On Tuesday and Friday evenings, biochemist Alexander Konstantinov walks away from his spectrophotometer and picks up a different fine-tuned instrument. He draws the violin to his chin and slides the bow across its special silk strings, creating the richly decorated sounds of early 17th century Baroque music.
Konstantinov, an HHMI international research scholar at Moscow Lomonosov State University, leads the university's chamber orchestra. They play pieces by Johann Hermann Schein, Johannes Rosenmüller, and William Lawes—lesser-known composers who came before Bach, Beethoven, and Vivaldi.

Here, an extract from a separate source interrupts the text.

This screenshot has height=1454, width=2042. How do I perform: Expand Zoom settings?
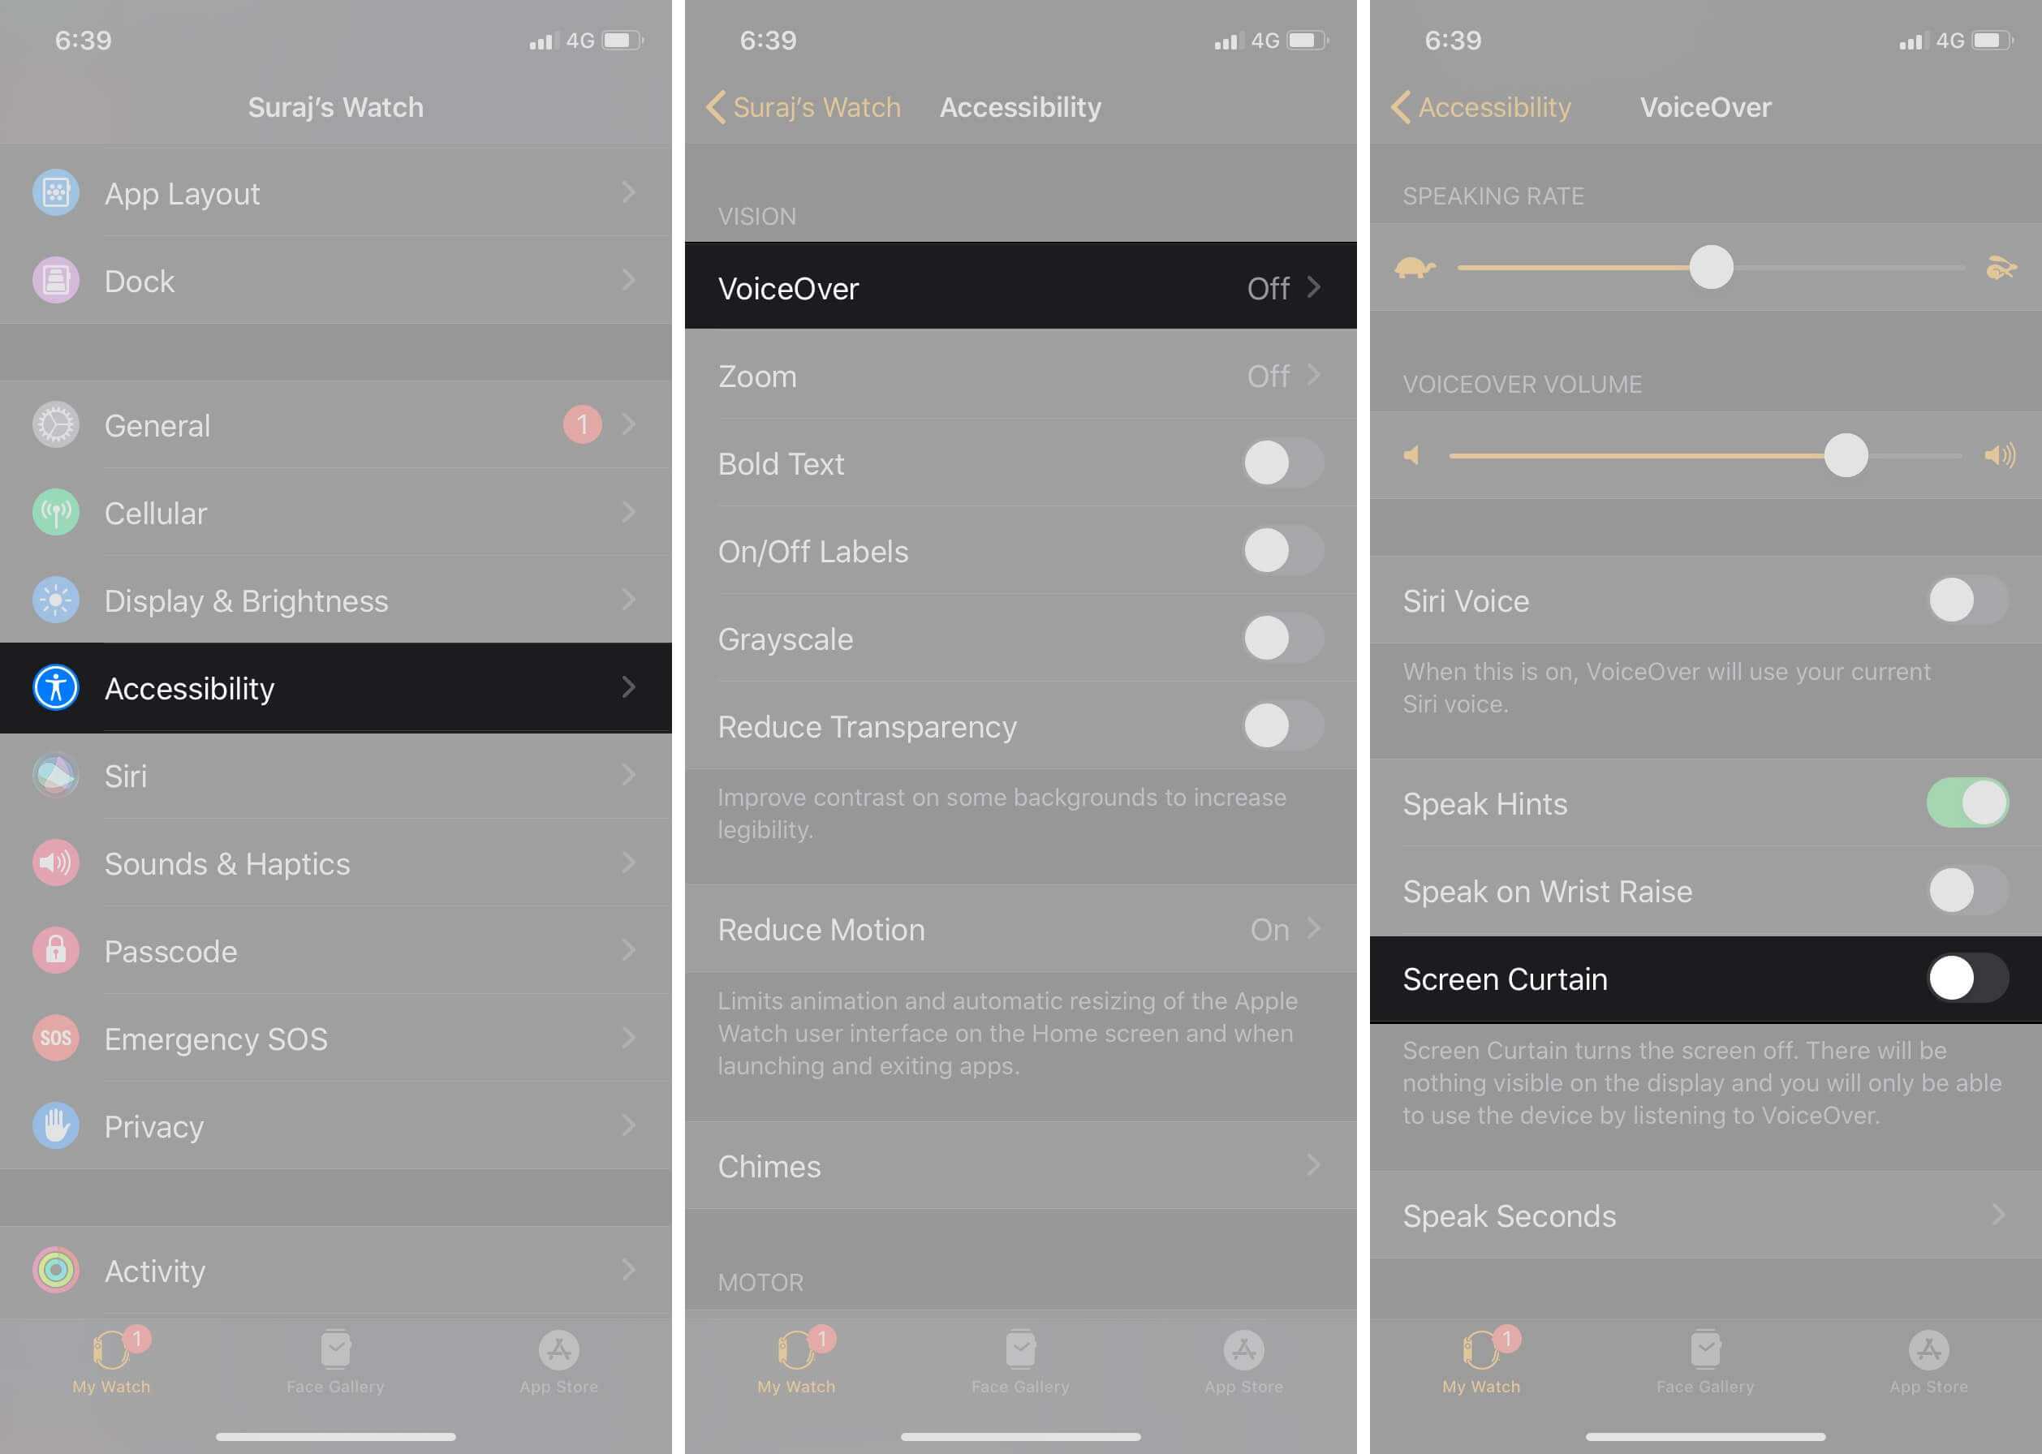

Baroque compositions encourage a feeling of harmony, Konstantinov says. “This music brings a discipline of one's ego. You feel yourself happy not just when expressing yourself, like many feel when playing a solo part, but feeling yourself a part of the entire ensemble. Inside the baroque orchestra you do not feel either a romantic hero or a small cog within a large score.”
Konstantinov's passion for music is a life-long infatuation that predates even his love of science. He first picked up the violin when he was five, with encouragement from his parents. At age six, he passed up an audition for a spot at the Central Music School in Moscow.
“This would have meant a professional music career,” says Konstantinov. But his father had been expelled from Moscow after World War II, moving the family to Saratov, a day trip away. “My parents did not venture to send me alone to boarding school in Moscow,” says Konstantinov.